DESCRIPTION OF THE PREFERRED EMBODIMENTS
A musical instrument embodying the present invention is used in
performance on a music tune by a human player, and largely
comprises at least one manipulator, a mechanical tone generator and
an electronic supporting system. The human player can learn a
target position on a track of the at least one manipulator with the
assistance of the electronic supporting system.

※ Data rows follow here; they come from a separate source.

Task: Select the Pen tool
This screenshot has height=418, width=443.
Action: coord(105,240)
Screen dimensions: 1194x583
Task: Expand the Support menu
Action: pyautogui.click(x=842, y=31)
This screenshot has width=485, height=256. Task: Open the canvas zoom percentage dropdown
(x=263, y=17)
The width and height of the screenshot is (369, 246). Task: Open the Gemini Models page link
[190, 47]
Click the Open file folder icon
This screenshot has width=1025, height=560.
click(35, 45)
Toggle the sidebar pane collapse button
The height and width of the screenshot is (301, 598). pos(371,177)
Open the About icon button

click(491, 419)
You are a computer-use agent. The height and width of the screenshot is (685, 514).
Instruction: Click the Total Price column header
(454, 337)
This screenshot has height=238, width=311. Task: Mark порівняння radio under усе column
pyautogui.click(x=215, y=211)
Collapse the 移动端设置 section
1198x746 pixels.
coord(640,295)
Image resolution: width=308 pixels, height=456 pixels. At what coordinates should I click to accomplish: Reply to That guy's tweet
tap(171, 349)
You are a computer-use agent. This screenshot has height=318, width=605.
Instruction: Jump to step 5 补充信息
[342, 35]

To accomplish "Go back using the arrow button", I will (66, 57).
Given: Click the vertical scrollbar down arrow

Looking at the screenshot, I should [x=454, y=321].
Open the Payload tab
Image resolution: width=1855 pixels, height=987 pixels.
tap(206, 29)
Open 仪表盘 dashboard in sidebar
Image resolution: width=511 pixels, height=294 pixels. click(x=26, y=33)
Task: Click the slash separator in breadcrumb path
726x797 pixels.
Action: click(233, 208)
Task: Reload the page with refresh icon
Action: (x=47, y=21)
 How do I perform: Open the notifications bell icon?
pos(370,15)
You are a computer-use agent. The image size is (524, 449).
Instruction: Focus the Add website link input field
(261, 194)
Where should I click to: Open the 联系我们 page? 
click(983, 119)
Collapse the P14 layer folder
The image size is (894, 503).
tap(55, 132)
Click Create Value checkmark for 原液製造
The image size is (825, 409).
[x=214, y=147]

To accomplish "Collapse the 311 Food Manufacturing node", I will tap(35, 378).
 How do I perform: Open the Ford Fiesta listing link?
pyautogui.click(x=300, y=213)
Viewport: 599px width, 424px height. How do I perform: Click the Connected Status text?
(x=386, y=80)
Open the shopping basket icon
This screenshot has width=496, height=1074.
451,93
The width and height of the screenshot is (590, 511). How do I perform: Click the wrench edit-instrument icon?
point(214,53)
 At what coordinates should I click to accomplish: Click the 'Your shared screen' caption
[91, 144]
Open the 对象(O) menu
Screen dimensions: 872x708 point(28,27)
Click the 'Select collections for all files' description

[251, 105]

In case where the at least one manipulator serves as a damper pedal
in an acoustic piano, the target position may be an entrance of a
half pedal region or an exit from the half pedal region. In case
where the at least one pedal serves as a soft pedal in an acoustic
piano, the target position may be a certain pedal position between
a pedal position where a hammer is opposed to all of the wires of a
string and another pedal position where a hammer is opposed to
lessened number of wires of the string. In case where the at least
one manipulator serves as a key of an acoustic piano, the target
position may be a let-off point where a hammer escapes from a jack
of an action unit.
In detail, the at least one manipulator is moved by the human
player from a rest position to an end position through a track for
designating an attribute of tones, and the mechanical tone
generating system is connected to the aforesaid at least one
manipulator for producing the tones having the attribute.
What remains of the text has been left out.